In this richly layered debut mystery reminiscent of the real issue of missing and murdered Indigenous people, a badass Choctaw detective discovers an insidious plot against her reservation while investigating the disappearance of a beloved champion athlete.
Choctaw Detective Perry Antelope has been with her partner, Sophia Burns, for only six months. Perry is a seasoned investigator while the ex-Olympian shot putter Sophia is a former street-smart police officer. Together, they are an intrepid pair with an established record of success. But when Perry and Sophia are called to investigate the disappearance of Dels Billy, a beloved women’s Indian Horse Relay rider, they quickly realize that it’s not as cut-and-dry as anything they’ve faced before.
Piece by piece, they uncover unsettling connections between Dels’s disappearance and a series of unsolved abductions of women from Oklahoma reservations. But the perpetrator always seems to be one step ahead, and Perry soon finds herself—and her family—in the crosshairs of a ruthless killer.

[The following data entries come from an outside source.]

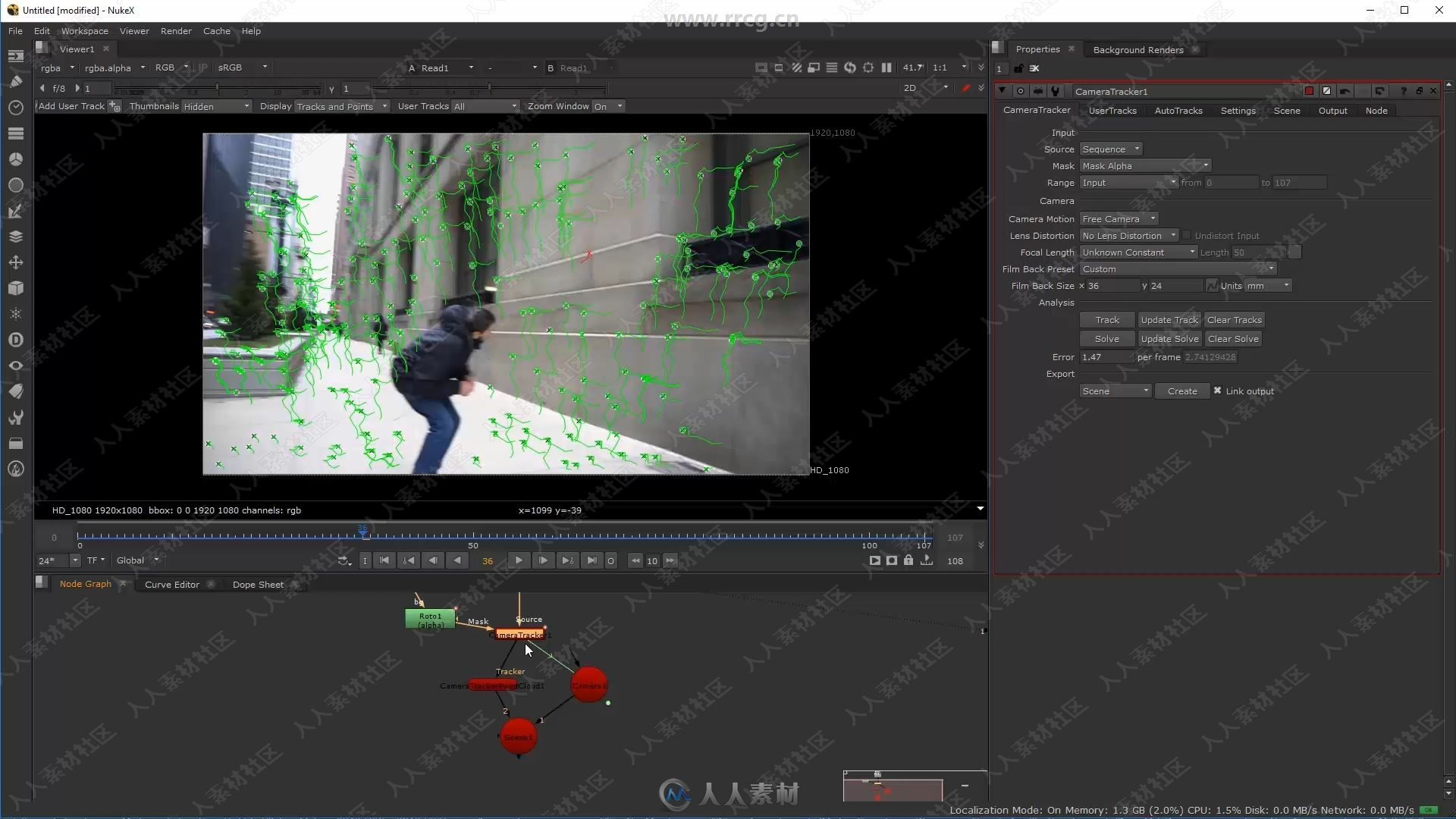Select the UserTracks tab
The height and width of the screenshot is (819, 1456).
click(x=1113, y=110)
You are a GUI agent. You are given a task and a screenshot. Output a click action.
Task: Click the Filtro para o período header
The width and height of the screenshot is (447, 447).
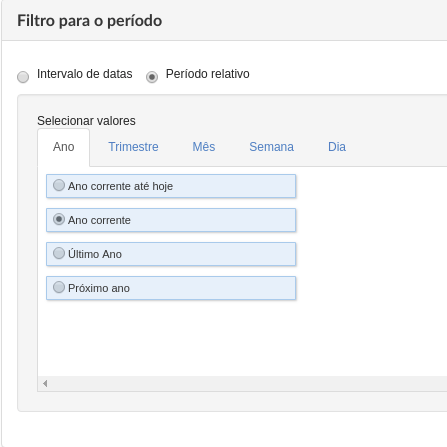click(x=90, y=21)
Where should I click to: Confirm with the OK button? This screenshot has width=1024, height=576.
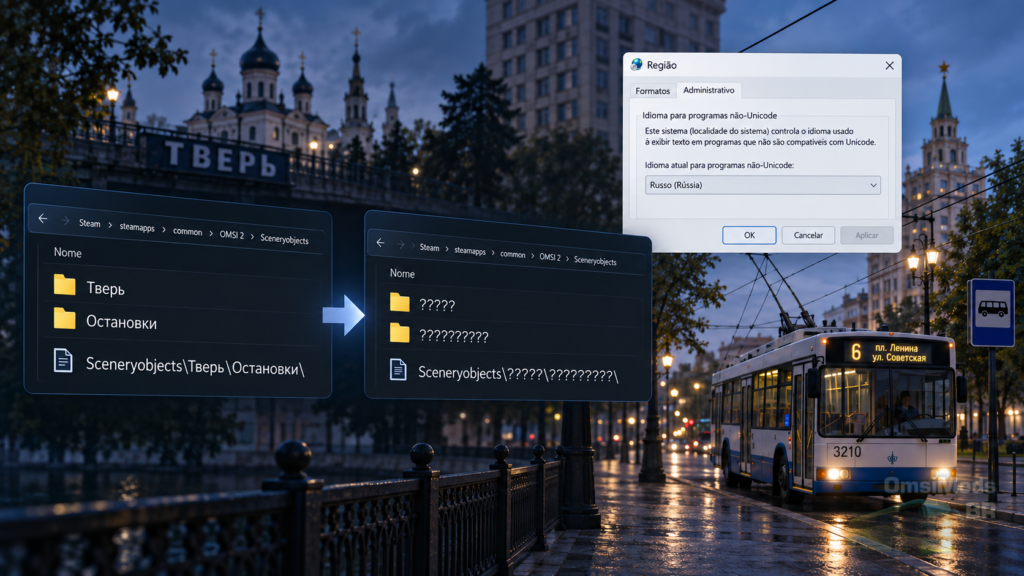point(749,235)
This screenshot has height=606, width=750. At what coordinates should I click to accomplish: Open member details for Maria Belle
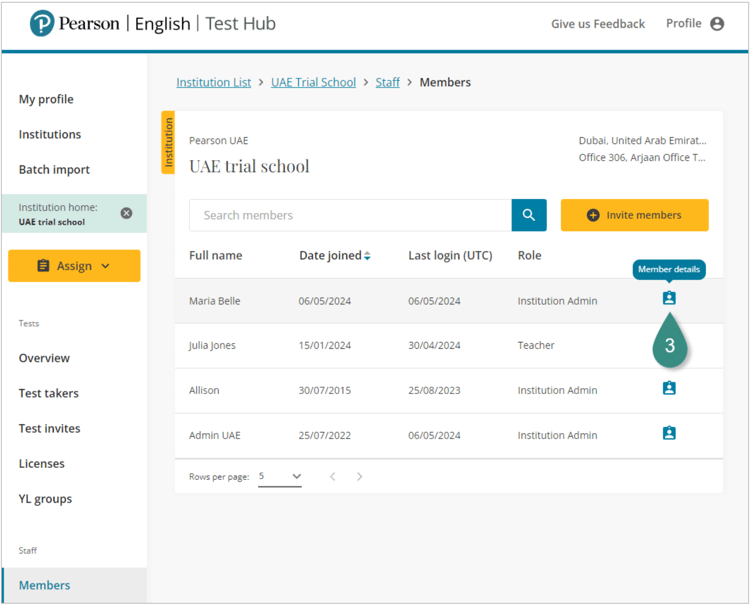[669, 299]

Despite her husband’s pleas for her to drop the case, Perry is determined to prevent Dels from becoming another statistic.
As the investigation deepens, Perry and Sophia follow a tangled web of clues that point to a close-to-home plot more chilling than they could have imagined. Torn between her family’s safety and her duty to her community, Perry must race against the clock, and across tribal Nations, to find Dels before her murderous abductor can carry out their sinister plan.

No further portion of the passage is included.